The federal workplace has undergone a dramatic transformation because of the COVID-19 pandemic, opening new possibilities and challenges for the government and its employees. To thrive in the future of work, leaders and the workforce at large need to develop new skills, mindsets and ways of working that foster flexibility, innovation and resilience. Navigating the massive transformation in the way we work also requires cultivating a healthy and inclusive culture that promotes flexibility, career pathways that align to meaningful work and a focus on worker well-being to create high-performing, resilient teams that are prepared for success.

The Department of Defense employs over 700,000 federal civilians, with the Army being the largest employer among the military departments. The DOD civilian workforce is a critical component of the military and national security readiness, and yet it faces exceptional challenges in ensuring that its workforce is inclusive, adaptable and diverse enough to meet the changing demands and expectations of the 21st century. According to a recent report from the Government Accountability Office (GAO), DOD and the Army’s civilian workforce face a significant challenge in achieving representation levels for women and historically disadvantaged groups. The report indicates that over the past decade, these representation levels have consistently remained below the levels of the total federal civilian workforce.


GAO data shows that the DOD civilian workforce has not become more diverse in the past decade:

  • The percentage of women decreased slightly from 33.0 to 32.1%, while the percentage of historically disadvantaged groups increased slightly from 31.0 to 32.6%.
  • Both groups were underrepresented in higher general schedule general schedule—or GS—grades and SES positions.
  • Women left DOD at a higher rate than men every year, with the Army having the highest attrition for women.
  • Employees from historically disadvantaged groups left DOD at a similar or slightly higher rate than other groups.

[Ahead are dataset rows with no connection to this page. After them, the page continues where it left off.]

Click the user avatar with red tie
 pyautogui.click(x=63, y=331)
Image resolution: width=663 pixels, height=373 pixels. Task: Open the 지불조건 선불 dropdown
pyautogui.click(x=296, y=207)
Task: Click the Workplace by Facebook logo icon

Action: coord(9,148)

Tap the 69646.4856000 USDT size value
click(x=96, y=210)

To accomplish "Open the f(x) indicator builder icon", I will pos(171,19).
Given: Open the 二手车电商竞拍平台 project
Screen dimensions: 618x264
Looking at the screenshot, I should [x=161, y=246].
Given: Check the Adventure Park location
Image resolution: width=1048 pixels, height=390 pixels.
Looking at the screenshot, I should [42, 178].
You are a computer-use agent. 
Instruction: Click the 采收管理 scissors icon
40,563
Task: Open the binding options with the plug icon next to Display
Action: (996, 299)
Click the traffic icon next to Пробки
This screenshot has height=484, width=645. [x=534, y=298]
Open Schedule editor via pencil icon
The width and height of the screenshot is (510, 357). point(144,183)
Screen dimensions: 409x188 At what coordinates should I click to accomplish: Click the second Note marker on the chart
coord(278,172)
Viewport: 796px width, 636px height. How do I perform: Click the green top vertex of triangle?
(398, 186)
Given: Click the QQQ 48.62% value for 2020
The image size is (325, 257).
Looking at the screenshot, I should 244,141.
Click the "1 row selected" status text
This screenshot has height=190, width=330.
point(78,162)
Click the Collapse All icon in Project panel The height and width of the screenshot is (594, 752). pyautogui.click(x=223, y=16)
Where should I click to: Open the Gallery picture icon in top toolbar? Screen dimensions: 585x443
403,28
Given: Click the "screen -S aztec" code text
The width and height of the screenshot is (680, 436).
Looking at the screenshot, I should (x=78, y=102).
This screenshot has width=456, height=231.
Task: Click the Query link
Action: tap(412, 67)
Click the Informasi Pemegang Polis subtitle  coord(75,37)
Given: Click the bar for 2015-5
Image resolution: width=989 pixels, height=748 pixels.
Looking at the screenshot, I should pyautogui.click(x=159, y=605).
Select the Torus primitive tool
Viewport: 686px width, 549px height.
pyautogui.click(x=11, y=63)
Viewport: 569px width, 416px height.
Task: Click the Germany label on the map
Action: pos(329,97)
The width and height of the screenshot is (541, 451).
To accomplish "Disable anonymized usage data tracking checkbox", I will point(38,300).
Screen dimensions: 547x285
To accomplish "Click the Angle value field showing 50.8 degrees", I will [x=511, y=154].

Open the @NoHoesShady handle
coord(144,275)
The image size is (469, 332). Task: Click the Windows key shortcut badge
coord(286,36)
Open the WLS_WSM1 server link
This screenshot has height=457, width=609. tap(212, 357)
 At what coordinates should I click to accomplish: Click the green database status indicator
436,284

The GAO report documented that DOD hired about 500,000 civilians over the last 10 years, with the largest volume of hires belonging to the Army. However, it also lost more than 500,000 civilians, with the Army also having the most departures. This high turnover could be related to the gender gap found across the board in DOD. For instance, in fiscal year 2020, women left their jobs at a higher rate than men (9.2% versus 5.7%). Moreover, women were underrepresented in senior positions, especially in the Army, where they held only 20% of Senior Executive Service (SES) roles. Another area where women were underrepresented was science, technology, engineering and math (For more information, go to or connect with the author on LinkedIn.) occupations, where women accounted for only about 28% of all employees. Women also had the lowest representation among engineering technicians, at about 9% annually.

These disparities coupled with recent research from the RAND Corp. think tank also reveal significant pay gaps in the DOD civilian workforce.


RAND’s report found that white males earned more than other demographic groups in DOD’s civilian workforce from fiscal year 2012 to 2021, without a clear explanation. The research revealed that among U.S. Navy civilian engineers, information technology (IT) specialists and computer scientists, Black women in a GS-12 IT management job in Virginia make $5,185 less and that white women in the same positions make $6,570 less, on average, than their male counterparts.


The GAO has identified skills gaps as a high-risk issue since 2001, signaling a stark warning that the government lacks the necessary skills in critical occupations such as human resources; science, technology, engineering and mathematics; cybersecurity and acquisitions. These skills gaps affect the government’s ability to perform its missions and deliver its services efficiently and affects DOD significantly. In fact, in its latest report on high-risk issues for the federal workforce, GAO cites skills gaps, staffing, training and workforce planning issues affecting DOD business systems modernization, weapons system acquisition and protection of technologies critical to U.S. national security interests.

TELEWORK DROP: The federal workforce’s use of telework dropped drastically since its peak of the COVID pandemic in 2020, according to the 2023 Federal Employee Viewpoint Survey (FEVS).
TELEWORK DROP: The federal workforce’s use of telework dropped drastically since its peak of the COVID pandemic in 2020, according to the 2023 Federal Employee Viewpoint Survey (FEVS). (Photo Credit: Graphic by Mika Cross and USAASC) VIEW ORIGINAL

The percentage of workers over age 55 has almost doubled in the last two decades. The Bureau of Labor Statistics estimates that by the year 2028, one in four American workers will be 55 or older. The federal workforce is also facing a retirement wave as a large percentage of federal employees will be eligible to retire in the next few years, leaving behind gaps in leadership and institutional knowledge.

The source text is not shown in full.